What you will do:
Report every line of the records beneath this task that holds the string "computer".

(Data shown Opens)

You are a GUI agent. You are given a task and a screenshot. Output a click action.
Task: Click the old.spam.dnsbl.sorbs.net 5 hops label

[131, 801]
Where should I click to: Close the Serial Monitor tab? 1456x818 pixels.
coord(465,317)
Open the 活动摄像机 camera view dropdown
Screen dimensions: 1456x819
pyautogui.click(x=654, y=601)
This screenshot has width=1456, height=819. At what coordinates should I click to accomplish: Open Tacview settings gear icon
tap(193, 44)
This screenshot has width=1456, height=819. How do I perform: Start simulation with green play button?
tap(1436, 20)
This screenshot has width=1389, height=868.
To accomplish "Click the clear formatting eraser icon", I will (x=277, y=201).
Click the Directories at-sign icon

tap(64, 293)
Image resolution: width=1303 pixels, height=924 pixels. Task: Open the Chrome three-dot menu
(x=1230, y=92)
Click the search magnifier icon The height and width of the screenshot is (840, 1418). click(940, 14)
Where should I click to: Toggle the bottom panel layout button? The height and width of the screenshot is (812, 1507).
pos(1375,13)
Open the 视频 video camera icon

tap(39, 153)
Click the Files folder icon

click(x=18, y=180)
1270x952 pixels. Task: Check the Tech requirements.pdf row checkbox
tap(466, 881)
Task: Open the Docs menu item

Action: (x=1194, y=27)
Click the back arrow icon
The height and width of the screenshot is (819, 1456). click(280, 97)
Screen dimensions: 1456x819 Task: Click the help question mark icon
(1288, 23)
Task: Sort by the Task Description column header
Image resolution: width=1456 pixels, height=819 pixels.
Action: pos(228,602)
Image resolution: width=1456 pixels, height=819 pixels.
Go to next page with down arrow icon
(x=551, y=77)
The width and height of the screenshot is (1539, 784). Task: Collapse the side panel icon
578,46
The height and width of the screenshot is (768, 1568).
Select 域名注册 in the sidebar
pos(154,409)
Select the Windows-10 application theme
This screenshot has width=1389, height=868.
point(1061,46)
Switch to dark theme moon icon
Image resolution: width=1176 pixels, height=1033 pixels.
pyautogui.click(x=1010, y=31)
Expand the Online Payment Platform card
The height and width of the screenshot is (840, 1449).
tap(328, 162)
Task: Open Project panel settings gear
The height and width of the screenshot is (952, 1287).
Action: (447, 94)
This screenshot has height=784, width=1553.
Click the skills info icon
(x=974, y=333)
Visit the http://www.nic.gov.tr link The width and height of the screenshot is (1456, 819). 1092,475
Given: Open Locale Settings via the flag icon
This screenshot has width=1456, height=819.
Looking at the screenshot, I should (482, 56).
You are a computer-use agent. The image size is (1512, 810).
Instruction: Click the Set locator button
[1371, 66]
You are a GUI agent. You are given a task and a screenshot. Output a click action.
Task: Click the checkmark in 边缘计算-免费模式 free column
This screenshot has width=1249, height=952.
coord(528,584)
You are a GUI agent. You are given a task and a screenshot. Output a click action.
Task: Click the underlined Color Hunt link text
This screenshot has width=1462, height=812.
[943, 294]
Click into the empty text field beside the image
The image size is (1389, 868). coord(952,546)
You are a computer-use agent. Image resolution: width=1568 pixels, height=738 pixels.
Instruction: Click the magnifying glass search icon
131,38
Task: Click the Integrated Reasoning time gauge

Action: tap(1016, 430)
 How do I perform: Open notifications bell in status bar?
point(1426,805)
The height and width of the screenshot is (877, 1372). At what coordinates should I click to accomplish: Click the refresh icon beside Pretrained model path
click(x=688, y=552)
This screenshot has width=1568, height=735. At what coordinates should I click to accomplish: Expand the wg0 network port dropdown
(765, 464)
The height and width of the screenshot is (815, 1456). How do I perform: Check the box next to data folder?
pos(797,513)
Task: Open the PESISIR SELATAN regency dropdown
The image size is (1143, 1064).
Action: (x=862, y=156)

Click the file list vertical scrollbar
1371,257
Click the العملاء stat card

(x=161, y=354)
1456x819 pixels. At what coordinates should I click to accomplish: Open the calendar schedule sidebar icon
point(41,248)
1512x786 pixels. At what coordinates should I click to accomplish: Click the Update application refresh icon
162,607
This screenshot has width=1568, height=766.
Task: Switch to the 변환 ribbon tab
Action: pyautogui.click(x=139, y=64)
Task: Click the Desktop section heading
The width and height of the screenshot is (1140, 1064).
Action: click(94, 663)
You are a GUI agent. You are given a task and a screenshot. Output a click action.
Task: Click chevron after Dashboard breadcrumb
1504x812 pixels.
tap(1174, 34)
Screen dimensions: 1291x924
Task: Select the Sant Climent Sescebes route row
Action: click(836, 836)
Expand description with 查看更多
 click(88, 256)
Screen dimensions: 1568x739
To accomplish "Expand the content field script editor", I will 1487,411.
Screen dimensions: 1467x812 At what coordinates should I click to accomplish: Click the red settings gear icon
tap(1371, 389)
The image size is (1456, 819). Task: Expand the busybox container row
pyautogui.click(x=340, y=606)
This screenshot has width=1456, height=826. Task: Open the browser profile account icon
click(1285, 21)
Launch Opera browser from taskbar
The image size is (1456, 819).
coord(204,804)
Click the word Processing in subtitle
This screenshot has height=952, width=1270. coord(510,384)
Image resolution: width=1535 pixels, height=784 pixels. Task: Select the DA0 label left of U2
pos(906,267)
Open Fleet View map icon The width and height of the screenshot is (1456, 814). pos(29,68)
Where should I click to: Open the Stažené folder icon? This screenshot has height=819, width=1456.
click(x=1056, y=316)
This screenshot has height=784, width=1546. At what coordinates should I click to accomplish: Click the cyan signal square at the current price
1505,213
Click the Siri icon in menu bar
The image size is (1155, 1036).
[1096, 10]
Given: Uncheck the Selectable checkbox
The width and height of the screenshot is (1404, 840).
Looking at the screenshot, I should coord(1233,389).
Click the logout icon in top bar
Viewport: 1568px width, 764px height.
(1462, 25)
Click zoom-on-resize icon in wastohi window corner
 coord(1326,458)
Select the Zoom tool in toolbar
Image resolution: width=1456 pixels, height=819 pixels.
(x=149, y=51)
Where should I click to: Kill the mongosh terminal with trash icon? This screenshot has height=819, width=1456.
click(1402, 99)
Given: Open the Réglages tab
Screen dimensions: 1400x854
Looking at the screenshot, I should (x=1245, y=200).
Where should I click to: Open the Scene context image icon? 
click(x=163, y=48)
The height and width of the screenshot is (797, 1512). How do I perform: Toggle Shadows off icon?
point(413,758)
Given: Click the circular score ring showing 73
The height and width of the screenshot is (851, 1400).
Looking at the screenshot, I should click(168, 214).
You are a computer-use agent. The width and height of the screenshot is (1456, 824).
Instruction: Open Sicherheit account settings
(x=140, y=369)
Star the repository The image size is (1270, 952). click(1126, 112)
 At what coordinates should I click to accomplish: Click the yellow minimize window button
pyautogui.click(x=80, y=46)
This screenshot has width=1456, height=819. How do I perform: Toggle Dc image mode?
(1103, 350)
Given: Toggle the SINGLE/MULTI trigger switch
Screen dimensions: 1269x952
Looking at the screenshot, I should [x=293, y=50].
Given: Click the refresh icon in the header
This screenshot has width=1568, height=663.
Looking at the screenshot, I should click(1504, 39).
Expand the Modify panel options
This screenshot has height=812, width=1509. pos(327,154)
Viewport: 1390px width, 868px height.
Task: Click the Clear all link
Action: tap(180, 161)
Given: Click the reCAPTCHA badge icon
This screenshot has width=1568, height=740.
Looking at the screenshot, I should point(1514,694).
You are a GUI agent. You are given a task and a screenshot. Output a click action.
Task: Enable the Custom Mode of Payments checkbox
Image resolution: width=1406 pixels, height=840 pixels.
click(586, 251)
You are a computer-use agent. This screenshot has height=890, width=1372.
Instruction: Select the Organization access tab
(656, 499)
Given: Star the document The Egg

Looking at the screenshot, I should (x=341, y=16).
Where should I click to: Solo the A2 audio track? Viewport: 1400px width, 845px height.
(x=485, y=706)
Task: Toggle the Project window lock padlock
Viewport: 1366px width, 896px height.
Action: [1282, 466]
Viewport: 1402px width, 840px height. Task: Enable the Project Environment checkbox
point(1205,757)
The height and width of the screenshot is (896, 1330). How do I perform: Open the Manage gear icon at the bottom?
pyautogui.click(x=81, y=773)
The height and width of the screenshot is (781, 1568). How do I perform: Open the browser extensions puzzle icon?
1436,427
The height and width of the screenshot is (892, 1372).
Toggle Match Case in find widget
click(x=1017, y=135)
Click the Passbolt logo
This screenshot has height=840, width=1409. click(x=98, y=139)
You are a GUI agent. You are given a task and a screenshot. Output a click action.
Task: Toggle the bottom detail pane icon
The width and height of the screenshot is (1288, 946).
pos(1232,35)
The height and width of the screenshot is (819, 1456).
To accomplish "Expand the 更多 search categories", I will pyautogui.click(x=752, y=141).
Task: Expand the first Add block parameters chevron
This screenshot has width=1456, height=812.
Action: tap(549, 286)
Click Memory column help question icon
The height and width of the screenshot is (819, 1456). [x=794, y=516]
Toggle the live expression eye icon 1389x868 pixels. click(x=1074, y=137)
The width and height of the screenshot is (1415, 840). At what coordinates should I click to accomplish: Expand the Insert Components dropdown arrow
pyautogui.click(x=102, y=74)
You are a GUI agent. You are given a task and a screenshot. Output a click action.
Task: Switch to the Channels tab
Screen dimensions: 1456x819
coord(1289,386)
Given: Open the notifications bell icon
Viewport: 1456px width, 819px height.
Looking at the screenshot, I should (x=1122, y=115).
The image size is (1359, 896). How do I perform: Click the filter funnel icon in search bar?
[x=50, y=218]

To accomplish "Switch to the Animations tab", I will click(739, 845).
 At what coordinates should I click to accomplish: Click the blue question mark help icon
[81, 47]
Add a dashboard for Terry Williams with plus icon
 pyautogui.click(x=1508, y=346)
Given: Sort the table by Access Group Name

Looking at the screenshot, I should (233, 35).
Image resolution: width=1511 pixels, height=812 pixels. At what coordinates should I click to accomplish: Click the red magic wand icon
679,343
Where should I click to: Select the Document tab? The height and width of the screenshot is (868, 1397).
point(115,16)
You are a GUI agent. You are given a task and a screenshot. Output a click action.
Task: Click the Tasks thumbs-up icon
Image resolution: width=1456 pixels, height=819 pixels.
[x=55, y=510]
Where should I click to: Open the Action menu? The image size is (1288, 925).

(Data shown Closes)

Answer to this task:
You are a computer-use agent. The image size is (1512, 810).
You are a computer-use agent. Image resolution: width=1568 pixels, height=738 pixels.
You are a computer-use agent. The width and height of the screenshot is (1456, 824).
You are a computer-use agent. This screenshot has height=890, width=1372.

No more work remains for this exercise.